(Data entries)
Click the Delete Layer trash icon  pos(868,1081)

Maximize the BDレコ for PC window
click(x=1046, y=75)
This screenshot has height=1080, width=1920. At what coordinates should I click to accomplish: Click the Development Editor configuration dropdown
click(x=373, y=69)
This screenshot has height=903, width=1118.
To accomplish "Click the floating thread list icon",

— Task item —
Reproduce the data above in full, keeping it exactly the same.

— Finished task —
Click the Delete Layer trash icon  pos(868,1081)

Maximize the BDレコ for PC window
click(x=1046, y=75)
This screenshot has height=1080, width=1920. At what coordinates should I click to accomplish: Click the Development Editor configuration dropdown
click(x=373, y=69)
This screenshot has height=903, width=1118.
To accomplish "Click the floating thread list icon",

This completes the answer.